=== O que fazer ===
a. Traduza para o inglês esta frase do texto sobre Deus e o Big-Bang: "Assim, o tempo, para os cientistas, começou junto com o espaço e por isso o universo sempre é representado por duas linhas que começam em um ponto zero e se alongam na mesma proporção, em setas orientadas em duas dimensões: a dimensão do tempo, que nos faz pensar na eternidade e a dimensão do espaço, que nos faz pensar na infinidade."
b. Prossiga o texto sobre Deus e o Big-Bang a partir de onde ele para.

=== Texto fornecido ===
+---+
Por João Anatalino Rodrigues

“No princípio Deus criou o céu e a terra. A terra, porém, estava informe e vazia, e as trevas cobriam as faces do abismo; E o Espírito de Deus movia-se sobre as águas.” Génesis, 1; 2,3.
Como era uma “Existência Negativa”,
Que estava só num espaço atemporal;
Ele tornou-se a “Existência Positiva”,
Que agasalha em Si o Todo universal.
Quem sabe esse Big-Bang dos ateus,
Que um cientista vê no seu telescópio,
Não é o justo momento em que Deus,
Está fazendo um parto em Si próprio?
A visão é bem estranha, eu reconheço;
Mas a imagem transmite boa filosofia
E fica mais fácil a ideia de um começo.
Este tema merece um pensar profundo:
Se antes do universo já um Deus havia
O que Ele era antes de ser este mundo?
O Big-Bang
Num dos seus mais interessantes trabalhos, o físico Stephen Hawking situa o início do tempo no momento de nascimento do universo conhecido, momento esse chamado de Big-Bang [1]. Assim, o tempo, para os cientistas, começou junto com o espaço e por isso o universo sempre é representado por duas linhas que começam em um ponto zero e se alongam na mesma proporção, em setas orientadas em duas dimensões: a dimensão do tempo, que nos faz pensar na eternidade e a dimensão do espaço, que nos faz pensar na infinidade.
+---+
=== Dados registrados ===
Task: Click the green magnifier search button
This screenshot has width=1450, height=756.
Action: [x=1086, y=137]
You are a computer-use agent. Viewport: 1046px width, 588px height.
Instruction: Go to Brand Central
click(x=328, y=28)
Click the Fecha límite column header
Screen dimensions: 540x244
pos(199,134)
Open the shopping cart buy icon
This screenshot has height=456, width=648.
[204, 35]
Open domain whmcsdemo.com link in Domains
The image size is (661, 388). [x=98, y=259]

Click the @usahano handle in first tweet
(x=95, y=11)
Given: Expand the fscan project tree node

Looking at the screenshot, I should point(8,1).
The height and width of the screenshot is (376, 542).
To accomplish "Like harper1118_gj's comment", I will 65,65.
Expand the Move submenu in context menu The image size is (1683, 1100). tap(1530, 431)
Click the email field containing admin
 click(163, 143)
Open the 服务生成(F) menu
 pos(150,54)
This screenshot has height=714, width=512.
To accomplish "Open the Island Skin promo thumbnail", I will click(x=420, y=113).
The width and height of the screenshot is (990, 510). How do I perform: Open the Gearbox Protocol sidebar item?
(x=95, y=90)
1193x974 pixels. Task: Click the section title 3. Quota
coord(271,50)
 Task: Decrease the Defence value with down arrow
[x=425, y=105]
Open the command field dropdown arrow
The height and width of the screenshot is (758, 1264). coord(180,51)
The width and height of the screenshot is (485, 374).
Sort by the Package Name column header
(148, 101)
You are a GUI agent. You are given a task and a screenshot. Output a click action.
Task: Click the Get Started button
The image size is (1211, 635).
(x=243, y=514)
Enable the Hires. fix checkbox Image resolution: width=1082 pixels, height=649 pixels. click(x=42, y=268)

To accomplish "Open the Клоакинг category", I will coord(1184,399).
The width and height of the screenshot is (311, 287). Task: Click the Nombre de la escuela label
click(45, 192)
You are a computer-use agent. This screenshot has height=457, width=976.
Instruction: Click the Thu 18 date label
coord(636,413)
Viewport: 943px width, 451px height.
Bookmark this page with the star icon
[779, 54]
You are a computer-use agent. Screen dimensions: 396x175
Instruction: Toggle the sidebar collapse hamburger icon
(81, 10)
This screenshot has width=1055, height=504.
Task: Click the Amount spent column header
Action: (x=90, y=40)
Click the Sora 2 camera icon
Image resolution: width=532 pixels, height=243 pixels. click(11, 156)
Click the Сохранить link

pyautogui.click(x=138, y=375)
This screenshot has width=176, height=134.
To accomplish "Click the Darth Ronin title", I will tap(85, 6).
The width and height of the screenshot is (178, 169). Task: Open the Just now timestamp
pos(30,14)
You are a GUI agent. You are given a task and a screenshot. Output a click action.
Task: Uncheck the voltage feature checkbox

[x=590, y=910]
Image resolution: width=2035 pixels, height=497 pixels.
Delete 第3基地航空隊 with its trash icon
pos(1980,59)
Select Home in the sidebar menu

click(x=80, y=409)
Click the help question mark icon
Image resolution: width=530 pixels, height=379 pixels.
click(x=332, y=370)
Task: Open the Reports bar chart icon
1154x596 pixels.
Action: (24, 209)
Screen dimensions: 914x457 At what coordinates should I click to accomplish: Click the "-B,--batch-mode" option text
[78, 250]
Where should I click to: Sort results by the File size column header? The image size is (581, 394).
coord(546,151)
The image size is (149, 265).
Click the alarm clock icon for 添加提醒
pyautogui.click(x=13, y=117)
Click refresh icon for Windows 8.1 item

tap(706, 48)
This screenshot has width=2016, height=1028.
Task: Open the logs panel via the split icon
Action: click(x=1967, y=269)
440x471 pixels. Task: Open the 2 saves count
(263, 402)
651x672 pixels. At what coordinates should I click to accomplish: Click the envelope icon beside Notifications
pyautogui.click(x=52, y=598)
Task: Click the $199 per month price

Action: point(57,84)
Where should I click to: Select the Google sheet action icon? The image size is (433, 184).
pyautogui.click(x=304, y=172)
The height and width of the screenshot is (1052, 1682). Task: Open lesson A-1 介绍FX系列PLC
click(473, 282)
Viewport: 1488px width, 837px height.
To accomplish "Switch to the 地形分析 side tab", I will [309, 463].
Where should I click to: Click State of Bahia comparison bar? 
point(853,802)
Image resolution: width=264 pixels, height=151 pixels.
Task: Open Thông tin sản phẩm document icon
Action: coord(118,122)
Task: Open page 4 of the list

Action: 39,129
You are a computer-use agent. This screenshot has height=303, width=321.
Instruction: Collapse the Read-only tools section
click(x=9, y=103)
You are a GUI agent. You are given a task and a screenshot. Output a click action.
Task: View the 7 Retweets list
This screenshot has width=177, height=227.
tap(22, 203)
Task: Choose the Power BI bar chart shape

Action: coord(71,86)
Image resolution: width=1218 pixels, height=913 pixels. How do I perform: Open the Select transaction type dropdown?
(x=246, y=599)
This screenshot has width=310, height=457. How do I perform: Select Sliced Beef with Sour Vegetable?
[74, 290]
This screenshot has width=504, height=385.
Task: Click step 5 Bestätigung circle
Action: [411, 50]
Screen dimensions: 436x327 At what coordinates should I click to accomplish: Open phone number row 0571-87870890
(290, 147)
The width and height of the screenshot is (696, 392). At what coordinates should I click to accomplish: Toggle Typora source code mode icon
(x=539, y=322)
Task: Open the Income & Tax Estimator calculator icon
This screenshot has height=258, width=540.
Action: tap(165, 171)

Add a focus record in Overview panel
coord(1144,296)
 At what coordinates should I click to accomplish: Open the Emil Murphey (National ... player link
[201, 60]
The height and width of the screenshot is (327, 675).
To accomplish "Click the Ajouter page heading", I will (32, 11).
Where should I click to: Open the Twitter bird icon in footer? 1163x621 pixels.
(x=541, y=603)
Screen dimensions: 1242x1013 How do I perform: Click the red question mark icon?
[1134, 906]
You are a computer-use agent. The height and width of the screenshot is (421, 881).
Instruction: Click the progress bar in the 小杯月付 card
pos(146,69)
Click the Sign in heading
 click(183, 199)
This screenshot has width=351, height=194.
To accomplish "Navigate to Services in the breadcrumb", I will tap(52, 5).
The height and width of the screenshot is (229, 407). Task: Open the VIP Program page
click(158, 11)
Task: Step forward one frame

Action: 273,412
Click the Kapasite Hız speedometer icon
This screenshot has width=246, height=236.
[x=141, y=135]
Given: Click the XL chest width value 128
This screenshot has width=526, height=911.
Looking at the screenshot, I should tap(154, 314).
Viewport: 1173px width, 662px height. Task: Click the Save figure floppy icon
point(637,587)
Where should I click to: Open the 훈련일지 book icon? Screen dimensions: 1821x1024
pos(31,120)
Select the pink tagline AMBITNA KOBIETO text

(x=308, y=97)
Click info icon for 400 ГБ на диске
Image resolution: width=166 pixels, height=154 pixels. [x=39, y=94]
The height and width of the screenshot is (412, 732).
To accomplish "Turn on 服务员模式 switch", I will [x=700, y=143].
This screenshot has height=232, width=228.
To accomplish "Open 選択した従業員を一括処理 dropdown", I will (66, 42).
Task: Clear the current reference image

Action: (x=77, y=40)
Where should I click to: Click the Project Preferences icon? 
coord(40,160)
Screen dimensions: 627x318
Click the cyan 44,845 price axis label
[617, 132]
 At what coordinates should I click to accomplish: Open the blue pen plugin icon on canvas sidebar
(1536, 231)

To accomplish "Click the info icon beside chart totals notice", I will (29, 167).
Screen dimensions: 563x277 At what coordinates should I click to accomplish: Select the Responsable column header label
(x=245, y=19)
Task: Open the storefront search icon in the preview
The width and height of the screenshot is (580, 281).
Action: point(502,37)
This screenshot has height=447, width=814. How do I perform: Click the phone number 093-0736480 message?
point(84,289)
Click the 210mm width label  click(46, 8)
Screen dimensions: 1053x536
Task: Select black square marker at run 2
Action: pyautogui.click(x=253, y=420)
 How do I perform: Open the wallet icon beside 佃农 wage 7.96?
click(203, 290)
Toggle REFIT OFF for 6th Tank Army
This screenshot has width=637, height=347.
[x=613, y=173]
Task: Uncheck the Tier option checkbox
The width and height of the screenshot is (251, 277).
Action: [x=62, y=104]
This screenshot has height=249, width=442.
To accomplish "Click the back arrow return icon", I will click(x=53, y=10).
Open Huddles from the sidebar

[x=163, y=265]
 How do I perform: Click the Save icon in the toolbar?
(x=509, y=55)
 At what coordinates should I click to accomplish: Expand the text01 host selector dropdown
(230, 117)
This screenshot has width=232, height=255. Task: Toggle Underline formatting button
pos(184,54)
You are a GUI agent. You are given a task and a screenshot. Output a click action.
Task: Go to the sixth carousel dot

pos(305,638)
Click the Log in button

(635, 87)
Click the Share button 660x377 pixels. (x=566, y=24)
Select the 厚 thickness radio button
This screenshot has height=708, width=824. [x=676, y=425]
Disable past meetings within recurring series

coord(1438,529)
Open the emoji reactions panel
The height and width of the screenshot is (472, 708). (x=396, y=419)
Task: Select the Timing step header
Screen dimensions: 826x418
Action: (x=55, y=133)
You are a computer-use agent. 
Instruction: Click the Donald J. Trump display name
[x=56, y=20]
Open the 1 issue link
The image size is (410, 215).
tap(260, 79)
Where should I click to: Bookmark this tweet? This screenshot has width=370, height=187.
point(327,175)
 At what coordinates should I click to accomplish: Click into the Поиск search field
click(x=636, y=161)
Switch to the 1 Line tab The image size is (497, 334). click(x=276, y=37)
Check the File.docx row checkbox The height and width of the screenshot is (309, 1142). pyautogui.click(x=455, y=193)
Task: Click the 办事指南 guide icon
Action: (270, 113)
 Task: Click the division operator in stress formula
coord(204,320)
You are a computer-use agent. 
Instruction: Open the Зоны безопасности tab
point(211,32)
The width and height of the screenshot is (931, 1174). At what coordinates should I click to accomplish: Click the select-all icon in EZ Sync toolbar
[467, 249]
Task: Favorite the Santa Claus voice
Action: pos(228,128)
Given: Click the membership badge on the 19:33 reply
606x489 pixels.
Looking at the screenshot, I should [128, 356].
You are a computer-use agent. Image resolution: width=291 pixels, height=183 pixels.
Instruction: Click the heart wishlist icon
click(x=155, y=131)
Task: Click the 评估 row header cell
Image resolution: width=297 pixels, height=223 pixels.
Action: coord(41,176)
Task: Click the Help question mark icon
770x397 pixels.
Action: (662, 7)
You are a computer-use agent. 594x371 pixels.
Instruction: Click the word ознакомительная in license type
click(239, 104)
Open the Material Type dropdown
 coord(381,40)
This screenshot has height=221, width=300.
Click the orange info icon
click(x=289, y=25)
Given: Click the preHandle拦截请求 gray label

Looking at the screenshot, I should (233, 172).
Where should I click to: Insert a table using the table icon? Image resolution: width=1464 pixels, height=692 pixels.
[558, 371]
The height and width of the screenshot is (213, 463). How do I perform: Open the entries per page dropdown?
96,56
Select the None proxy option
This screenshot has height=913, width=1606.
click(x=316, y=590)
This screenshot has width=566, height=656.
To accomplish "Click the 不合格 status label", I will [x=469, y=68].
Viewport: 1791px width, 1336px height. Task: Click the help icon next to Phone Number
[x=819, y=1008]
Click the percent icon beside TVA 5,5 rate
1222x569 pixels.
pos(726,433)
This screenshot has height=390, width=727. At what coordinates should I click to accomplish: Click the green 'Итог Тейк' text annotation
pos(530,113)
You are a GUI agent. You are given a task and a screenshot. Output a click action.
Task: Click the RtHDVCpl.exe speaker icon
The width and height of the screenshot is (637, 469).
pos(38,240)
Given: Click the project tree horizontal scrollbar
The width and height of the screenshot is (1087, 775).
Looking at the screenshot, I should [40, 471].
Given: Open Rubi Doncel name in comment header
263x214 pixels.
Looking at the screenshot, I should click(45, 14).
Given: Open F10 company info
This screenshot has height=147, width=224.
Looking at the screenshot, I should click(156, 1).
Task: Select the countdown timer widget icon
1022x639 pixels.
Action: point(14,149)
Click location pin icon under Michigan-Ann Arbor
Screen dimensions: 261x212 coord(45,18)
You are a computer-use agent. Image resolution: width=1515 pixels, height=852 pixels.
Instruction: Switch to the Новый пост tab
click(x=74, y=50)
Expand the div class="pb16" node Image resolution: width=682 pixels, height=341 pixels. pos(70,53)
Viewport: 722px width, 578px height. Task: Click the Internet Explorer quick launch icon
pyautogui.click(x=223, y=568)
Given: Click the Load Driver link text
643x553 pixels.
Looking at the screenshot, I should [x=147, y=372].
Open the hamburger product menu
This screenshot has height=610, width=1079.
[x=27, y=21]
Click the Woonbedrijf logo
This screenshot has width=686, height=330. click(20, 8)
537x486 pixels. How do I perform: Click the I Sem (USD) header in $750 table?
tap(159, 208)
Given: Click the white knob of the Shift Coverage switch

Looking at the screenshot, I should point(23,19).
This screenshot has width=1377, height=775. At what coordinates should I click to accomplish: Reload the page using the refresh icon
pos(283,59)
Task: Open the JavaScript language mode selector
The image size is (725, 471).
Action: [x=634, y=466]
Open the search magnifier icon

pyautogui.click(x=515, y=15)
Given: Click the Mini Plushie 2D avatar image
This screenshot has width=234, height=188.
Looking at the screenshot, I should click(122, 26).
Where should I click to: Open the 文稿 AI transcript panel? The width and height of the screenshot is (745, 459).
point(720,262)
+---+
=== Conjunto de respostas ===
a. Thus, for scientists, time began together with space, and for this reason the universe is always represented by two lines that start at a zero point and extend in the same proportion, as arrows oriented in two dimensions: the dimension of time, which makes us think of eternity, and the dimension of space, which makes us think of infinity.

b.
Quando se começa a especular sobre esse tema, surge a intrigante pergunta: Se foi Deus quem fez o universo, o que Ele era e o que fazia antes de começar a fazê-lo? Ele já existia antes disso? Ou Ele “nasceu” junto com o universo?
“Há cerca de 15 bilhões de anos”, escreve Hawking ” todas (as galáxias) teriam estado umas sobre as outras, e a densidade teria sido enorme. Este estado foi denominado átomo primordial pelo sacerdote católico Georges Lemaiter, o primeiro a investigar a origem do universo que agora chamamos de Big-Bang.” A partir desse momento, segundo essa tese, o universo, que estava contido nessa região extremamente carregada de energia, tornou-se uma imensa bolha de gás que nunca mais deixou de se expandir [2].
A Bíblia, ao registrar este facto não é menos metafórica e misteriosa do que os compêndios científicos que procuram explicar como o universo nasceu. Ela fala que “no início Deus criou o céu e a terra. A terra, porém, estava informe e vazia e as trevas cobriam a face do abismo.” E então, do meio às trevas Deus fez sair a luz. E Deus viu que a luz era boa e por isso a separou das trevas [3].
O texto bíblico parece sugerir que Deus já existia antes de começar a fazer o universo. Assim, Ele não pode ser o universo, como sustentam os adeptos do panteísmo, que identificam Deus com a sua própria criação, como se esta fosse algo capaz de existir por si própria [4].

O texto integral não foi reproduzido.